Out of the almost 24,000 cases of sexual violence reports made to police between July 2014 and June last year, just 11 percent resulted in a conviction.
The government and advocacy groups say progress is being made, but a lot more work needs to be done.
Findings from the report:
- Of the sexual violence victimisations reported to police, more than three-quarters (77 percent) occurred when the victim was aged 24 years or less
- For 63 percent the victim was a child or young person aged 17 years or younger
- Females experienced 87 percent of the reported victimisations and males 13 percent
- 37 percent had police action taken against a perpetrator
- 11 percent resulted in a conviction
- 6 percent had a prison sentence.
- 56 percent of reported victimisations had an investigation undertaken but Police were unable to proceed against a perpetrator at that time
The under-secretary to the Minister of Justice, Jan Logie said the report did not make for happy reading, but it was crucial to have good data to measure progress.

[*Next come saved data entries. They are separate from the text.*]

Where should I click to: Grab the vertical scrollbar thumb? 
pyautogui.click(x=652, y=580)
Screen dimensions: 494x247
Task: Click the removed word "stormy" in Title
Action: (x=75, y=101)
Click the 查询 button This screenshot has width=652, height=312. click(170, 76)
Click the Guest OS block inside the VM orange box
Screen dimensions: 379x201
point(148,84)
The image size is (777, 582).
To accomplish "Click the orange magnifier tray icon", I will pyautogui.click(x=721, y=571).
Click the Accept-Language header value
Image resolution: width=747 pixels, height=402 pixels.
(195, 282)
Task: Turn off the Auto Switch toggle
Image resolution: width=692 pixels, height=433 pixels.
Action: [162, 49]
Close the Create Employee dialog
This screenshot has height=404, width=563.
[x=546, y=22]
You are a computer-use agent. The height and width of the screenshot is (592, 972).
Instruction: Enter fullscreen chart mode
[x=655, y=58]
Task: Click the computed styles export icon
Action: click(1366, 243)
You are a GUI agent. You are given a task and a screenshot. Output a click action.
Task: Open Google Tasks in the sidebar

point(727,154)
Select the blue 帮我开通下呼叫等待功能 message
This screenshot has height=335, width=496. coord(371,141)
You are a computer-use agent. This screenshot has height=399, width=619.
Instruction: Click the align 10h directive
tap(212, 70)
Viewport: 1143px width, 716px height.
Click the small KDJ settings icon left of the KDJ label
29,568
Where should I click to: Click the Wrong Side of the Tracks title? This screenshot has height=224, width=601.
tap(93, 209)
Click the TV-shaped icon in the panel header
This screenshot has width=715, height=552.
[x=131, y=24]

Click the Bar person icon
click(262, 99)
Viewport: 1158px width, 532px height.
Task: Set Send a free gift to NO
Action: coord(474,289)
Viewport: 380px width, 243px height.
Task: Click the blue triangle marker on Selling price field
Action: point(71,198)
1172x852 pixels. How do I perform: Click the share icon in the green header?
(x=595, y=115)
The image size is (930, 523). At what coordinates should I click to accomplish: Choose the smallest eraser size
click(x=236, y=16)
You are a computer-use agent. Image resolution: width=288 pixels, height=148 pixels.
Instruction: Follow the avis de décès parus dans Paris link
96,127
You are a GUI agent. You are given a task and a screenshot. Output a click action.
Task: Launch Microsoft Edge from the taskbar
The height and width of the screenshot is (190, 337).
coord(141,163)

"The best we've had until this point was a 2009 Ministry for Women research, that only looked at adult cases and case files, this is a really significant point for us to finally as a country take responsibility," she said.
Ms Logie said one slither of hope in the report was that just in the last year police saw a 34 percent increase in the number of investigations resulting in court action.
The government will be introducing legislation into Parliament this year to address some of the barriers victims face.
Kathryn McPhillips, from Auckland sexual abuse support organisation HELP, said she would like to see changes to the court process for children.
"Children are put into situations as if they're small adults, and while the legislative changes are going to address that to some degree in terms of ensuring children can understand the questions put to them, it still seems that our processes are fixated on criminal justice rather than getting children safe," she said.
The report stated it was estimated that less than 10 percent of sexual violence was reported to police.
But the statistics were not surprising to Sexual Abuse Prevention network chief executive Fiona McNamara.
"The low likelihood of a conviction is one of the reasons why people are unlikely to report," Ms McNamara said.
"The process is such a huge experience for people to go through, so many people will wonder why they put themselves through something like that if it is really unlikely to result in a conviction," she said.
But she said she was thankful there was a lot of work already being done to improve the system.
"Some of which is highlighted in this report, like changes so that evidence that is given at a trial can be reported, so that a survivor doesn't have to repeat it at any retrial, it can just be replayed," Ms McNamara said.
"There is also a lot of work being done at the moment to educate those who play a key part in the system such as court staff, or judges and police."
Police adult sexual assault manager and detective inspector David Kirby said that was in part due to implementation of the Solicitor General's guidelines for prosecuting sexual violence.
"There has also been an increase emphasis in the training around empathy and supporting the victims through the whole process," Mr Kirby said.
"We now have national ASA specialised investigators pretty much in every major city,' he said.
Mr Kirby said police could still do more, so they were seeking feedback from victims on their website.